● **WORK ITEM**
If pictures are present, leave them out, and copy the data word for word.

═══ ENTRIES SUPPLIED ═══

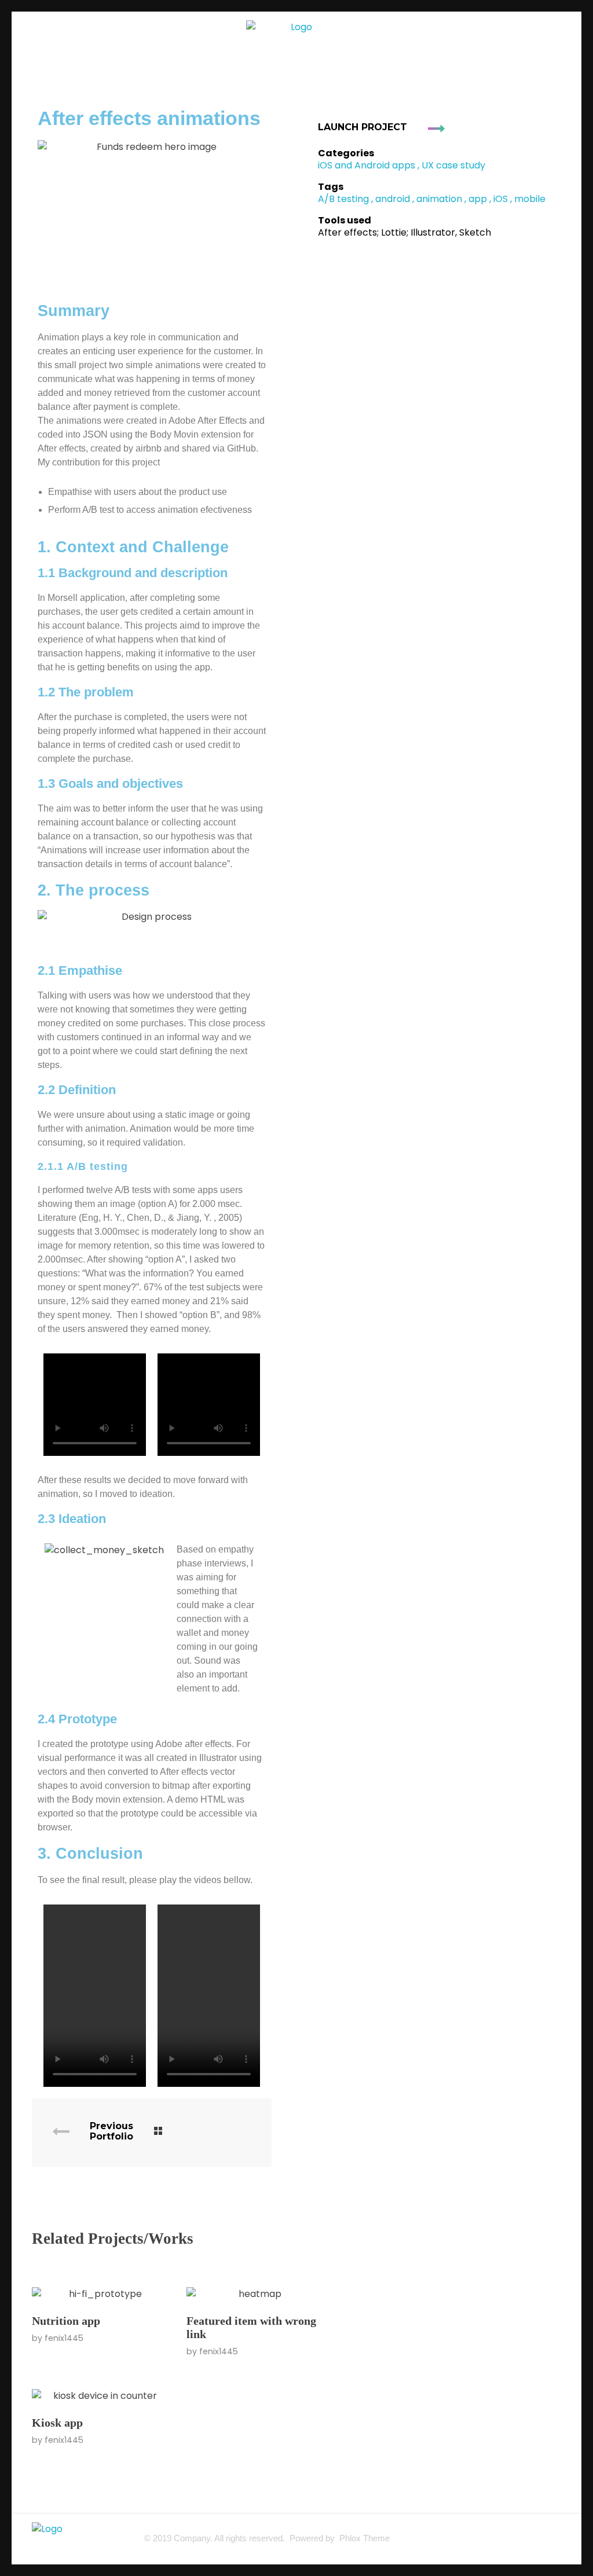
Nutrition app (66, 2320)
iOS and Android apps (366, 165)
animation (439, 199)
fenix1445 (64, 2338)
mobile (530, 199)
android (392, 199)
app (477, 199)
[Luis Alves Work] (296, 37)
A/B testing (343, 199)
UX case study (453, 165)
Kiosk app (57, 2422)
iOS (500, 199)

═══

● **OUTPUT BELOW**
Nutrition app (66, 2320)
iOS and Android apps (366, 165)
animation (439, 199)
fenix1445 (64, 2338)
mobile (530, 199)
android (392, 199)
app (477, 199)
[Luis Alves Work] (296, 37)
A/B testing (343, 199)
UX case study (453, 165)
Kiosk app (57, 2422)
iOS (500, 199)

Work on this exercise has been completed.